An LLM agent works by running a loop: the model receives a prompt, generates an action (usually a tool call), the environment executes the action and returns an observation, and the model receives the observation as the next input. This loop repeats K times. Because language model APIs are stateless, each iteration must include the full conversation history from step 1. Unlike a simple multi-turn chat (where history is user + assistant messages), an agent accumulates two types of tokens per step: the model\'s output (reasoning trace + tool call) and the tool\'s observation (often large — a full API response, a file excerpt, or a database result). The full tool-schema block is also re-sent with every call because the model needs to know what tools are available at each step.

The compounding effect is significant. At step k, the input context is: system prompt + (ntools × toolsize) + sum of all prior (output + observation) pairs. For a 10-step agent with 8 tools (200 tokens/tool), a 800-token system prompt, 250-token outputs, and 400-token observations, the input at step 10 alone is 800 + 1600 + 9×(250+400) = 8,250 tokens — versus 2,400 tokens for step 1. The total input across 10 steps is roughly 50,850 tokens, not 24,000 as you might expect from 10× a single call.
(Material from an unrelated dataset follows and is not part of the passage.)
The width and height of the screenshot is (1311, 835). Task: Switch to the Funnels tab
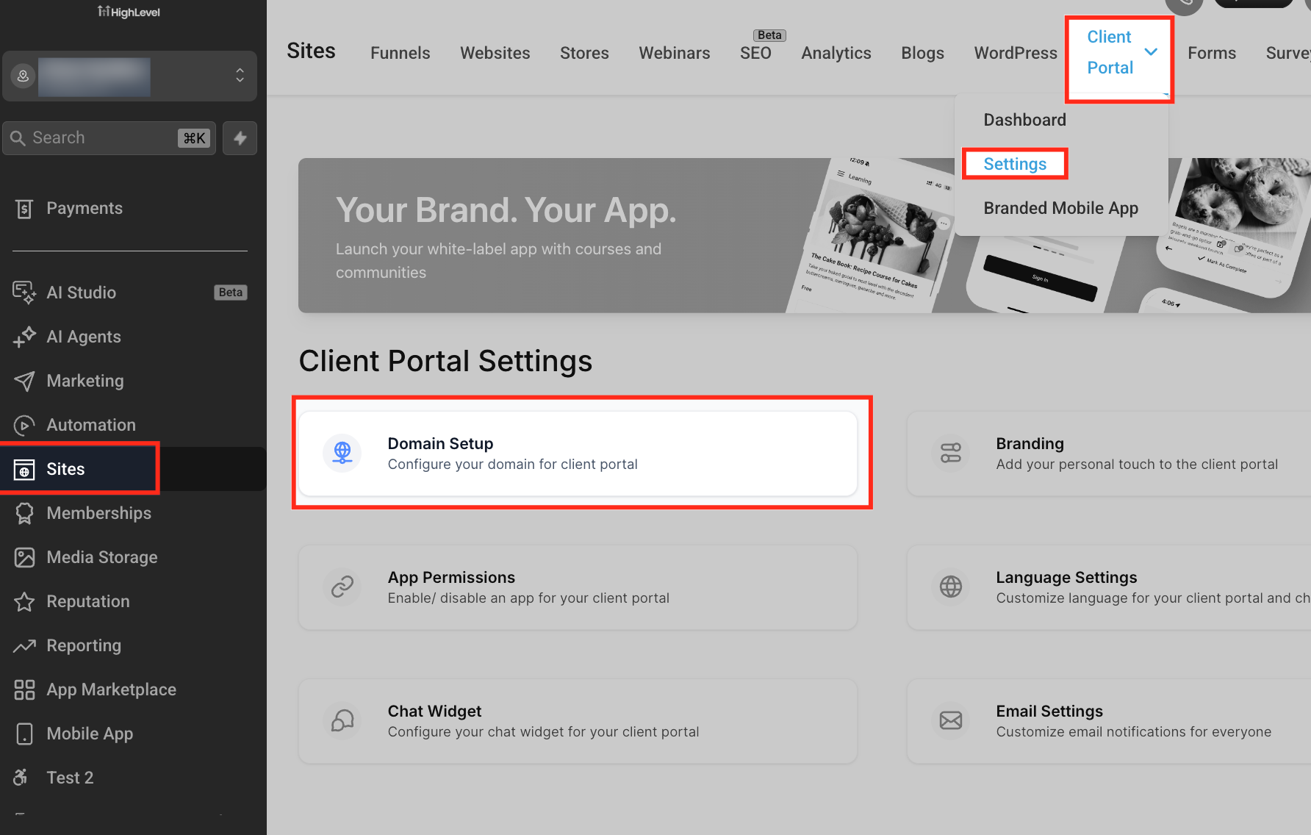pos(400,53)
This is why agentic applications need careful token budgeting and why long tool results dramatically inflate costs.

Common use cases

  • Agent cost budgeting — estimate API spend before running an expensive multi-step research or code-generation agent in production.
  • Tool schema optimisation — see the dollar impact of trimming tool descriptions from 300 tokens to 100 tokens when 10+ tools are registered.
  • Step limit tuning — compare 5-step vs 20-step agent loops to find the cost-quality break-even for your use case.
  • Observation truncation strategy — model the savings from truncating tool results to 200 tokens vs passing 1,000 tokens per observation.
  • Model selection for agents — compare gpt-5-mini vs claude-sonnet across realistic agentic parameters where the input-heavy nature of agents makes input-rate differences critical.

Frequently asked questions

Why is the tool schema block sent every step?

Because the API is stateless — the model has no memory of previous calls. The list of available tools must be included in every request so the model knows what actions it can take. This is one of the key cost drivers unique to agentic loops compared to plain chat.

Does this model ReAct, Plan-and-Execute, or other agent architectures?

It models a generic single-agent loop: one model call per step, full history accumulation. ReAct (Reason + Act) follows this pattern exactly. Plan-and-Execute splits planning and execution and may have lower per-step cost but a larger initial planning call. The estimates here are a good upper bound.

How do I reduce observation token cost?

Truncate tool results aggressively before adding them to history. For web search results, extract just the relevant sentences. For API responses, pick only the fields the model needs. Reducing observations from 1,000 to 200 tokens can cut total input tokens by 40-60% in a 10-step loop.

Is prompt caching useful for agents?

Highly useful. The system prompt and tool schemas are identical across all steps — they are a perfect prefix for prompt caching (Anthropic) or prefix caching (OpenAI). If caching works, those tokens may be served at 10-50% of full price, significantly reducing per-step input cost.

What is a typical step count for production agents?

Most production agents cap at 10-30 steps to control both cost and latency. Research agents (coding, deep research) may run 20-50 steps. Agents with no step limit are dangerous — a stuck agent will rack up thousands of API calls. Always set a max_iterations guard.